Dr Louise Irvine: Setting up a Medical Advisory Network

The Clinical Advisory Network for Sex and Gender (CanSG) emerged in the UK as clinicians grew uneasy with the rapid expansion of gender‑affirming services. Over the past decade, puberty blocker prescriptions have surged—four times the per‑capita rate of the UK in New Zealand—despite systematic reviews in 2020 finding no robust evidence of efficacy or safety. This disconnect prompted a coalition of doctors, nurses, radiographers, paramedics, psychologists, and surgeons to create a multidisciplinary forum that could question prevailing protocols without compromising patient care.

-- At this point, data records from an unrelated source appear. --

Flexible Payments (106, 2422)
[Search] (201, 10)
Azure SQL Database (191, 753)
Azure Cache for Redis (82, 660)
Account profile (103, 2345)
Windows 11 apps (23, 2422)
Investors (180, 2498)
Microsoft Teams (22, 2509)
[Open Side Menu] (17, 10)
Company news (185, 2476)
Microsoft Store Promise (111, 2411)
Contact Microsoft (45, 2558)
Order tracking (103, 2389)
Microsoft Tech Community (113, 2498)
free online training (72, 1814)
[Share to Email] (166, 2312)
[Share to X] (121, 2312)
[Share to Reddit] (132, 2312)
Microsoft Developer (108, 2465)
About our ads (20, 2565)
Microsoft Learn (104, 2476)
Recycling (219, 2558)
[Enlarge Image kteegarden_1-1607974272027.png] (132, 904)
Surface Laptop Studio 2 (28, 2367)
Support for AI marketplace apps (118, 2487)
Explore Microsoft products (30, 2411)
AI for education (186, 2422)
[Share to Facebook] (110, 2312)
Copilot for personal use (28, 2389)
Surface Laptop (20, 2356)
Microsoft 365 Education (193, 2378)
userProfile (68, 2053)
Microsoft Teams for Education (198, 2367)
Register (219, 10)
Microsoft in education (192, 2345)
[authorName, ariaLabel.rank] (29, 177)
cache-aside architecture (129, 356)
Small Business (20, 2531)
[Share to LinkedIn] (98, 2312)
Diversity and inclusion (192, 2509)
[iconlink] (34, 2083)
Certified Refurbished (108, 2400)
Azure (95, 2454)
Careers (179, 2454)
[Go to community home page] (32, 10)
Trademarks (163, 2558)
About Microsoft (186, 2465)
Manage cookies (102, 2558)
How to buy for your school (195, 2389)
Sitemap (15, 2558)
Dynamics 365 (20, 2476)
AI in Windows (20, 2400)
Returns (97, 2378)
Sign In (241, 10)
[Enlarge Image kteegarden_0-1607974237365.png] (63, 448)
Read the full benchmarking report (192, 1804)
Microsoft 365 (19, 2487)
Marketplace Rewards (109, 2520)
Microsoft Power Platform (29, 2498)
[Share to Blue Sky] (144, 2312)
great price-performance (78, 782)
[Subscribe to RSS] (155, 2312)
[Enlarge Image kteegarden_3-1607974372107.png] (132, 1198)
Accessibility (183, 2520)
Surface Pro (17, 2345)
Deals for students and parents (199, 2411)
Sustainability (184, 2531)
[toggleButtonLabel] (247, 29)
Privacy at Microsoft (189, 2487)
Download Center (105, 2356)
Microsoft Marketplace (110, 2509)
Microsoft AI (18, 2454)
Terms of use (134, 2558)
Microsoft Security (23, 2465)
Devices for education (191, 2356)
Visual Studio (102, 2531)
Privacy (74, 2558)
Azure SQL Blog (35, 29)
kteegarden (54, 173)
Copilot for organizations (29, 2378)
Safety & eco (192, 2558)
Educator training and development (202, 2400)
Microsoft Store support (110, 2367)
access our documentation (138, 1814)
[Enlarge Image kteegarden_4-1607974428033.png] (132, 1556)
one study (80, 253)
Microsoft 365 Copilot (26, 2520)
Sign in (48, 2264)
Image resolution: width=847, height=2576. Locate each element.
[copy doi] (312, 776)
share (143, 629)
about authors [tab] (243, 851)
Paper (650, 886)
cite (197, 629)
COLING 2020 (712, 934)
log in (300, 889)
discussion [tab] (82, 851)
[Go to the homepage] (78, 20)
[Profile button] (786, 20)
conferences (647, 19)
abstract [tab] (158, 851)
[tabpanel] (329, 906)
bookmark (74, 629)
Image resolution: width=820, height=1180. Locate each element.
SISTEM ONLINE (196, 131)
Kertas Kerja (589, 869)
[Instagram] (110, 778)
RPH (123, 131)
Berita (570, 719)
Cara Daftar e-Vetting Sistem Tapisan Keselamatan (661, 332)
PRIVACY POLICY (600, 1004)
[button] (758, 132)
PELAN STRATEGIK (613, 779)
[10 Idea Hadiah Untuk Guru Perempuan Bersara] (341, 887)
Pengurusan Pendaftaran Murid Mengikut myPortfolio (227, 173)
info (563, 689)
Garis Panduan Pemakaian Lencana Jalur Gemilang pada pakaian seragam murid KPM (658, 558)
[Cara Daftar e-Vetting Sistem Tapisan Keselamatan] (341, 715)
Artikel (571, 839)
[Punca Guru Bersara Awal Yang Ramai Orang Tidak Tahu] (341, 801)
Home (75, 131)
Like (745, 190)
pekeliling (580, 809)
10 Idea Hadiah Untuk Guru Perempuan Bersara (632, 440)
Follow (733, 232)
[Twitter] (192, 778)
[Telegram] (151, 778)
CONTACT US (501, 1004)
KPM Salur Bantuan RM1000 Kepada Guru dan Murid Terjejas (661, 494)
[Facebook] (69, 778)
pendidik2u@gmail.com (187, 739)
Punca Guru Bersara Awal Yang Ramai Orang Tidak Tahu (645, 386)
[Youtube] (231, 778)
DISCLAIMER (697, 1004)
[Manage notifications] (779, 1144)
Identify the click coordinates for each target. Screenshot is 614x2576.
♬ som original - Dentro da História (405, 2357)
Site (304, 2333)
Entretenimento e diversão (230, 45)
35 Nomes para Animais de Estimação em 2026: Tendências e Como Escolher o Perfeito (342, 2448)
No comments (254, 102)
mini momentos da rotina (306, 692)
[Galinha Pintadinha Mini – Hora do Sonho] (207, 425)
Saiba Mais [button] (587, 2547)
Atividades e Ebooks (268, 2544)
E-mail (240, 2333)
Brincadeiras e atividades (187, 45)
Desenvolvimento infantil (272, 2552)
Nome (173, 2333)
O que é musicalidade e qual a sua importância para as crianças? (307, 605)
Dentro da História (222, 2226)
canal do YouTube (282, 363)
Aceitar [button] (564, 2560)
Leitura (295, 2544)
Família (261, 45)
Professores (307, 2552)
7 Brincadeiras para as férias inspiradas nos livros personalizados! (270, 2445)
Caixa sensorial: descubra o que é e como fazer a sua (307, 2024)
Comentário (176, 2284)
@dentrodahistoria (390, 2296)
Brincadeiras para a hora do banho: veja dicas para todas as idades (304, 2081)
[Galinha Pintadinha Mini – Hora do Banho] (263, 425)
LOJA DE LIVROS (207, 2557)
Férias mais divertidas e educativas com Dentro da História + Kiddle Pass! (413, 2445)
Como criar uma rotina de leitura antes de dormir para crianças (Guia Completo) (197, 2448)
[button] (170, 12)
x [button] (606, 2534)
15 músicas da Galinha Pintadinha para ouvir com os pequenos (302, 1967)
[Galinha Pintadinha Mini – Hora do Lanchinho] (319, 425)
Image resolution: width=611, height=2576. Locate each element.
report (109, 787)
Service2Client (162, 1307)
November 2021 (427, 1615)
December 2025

CanSG’s members quickly faced professional retaliation. Whistleblowers who raised safety concerns at the Tavistock Gender Identity Development Service were investigated by the General Medical Council, received complaints for refusing hormone treatment in acute psychiatric settings, and endured accusations of transphobia. Recognizing the isolation, the network instituted democratic governance, regular meetings, newsletters, and a supportive online platform. By uniting a broad spectrum of clinicians, the group provides peer backing, shares evidence‑based resources, and safeguards careers while advocating for rigorous scientific standards.

Beyond internal support, CanSG collaborates with international NGOs such as the Society for Evidence‑Based Gender Medicine, Transgender Trend, and Sex Matters, reinforcing a global stance that sex is a biological reality with legal and health implications. For policymakers and healthcare leaders, the network illustrates how clinician‑led advocacy can counterbalance ideologically driven mandates, mitigate legal risk, and ensure that medical interventions remain grounded in solid evidence. Organizations considering similar advisory bodies should assess local regulatory climates, prioritize multidisciplinary inclusion, and establish clear governance to sustain credible, evidence‑focused dialogue.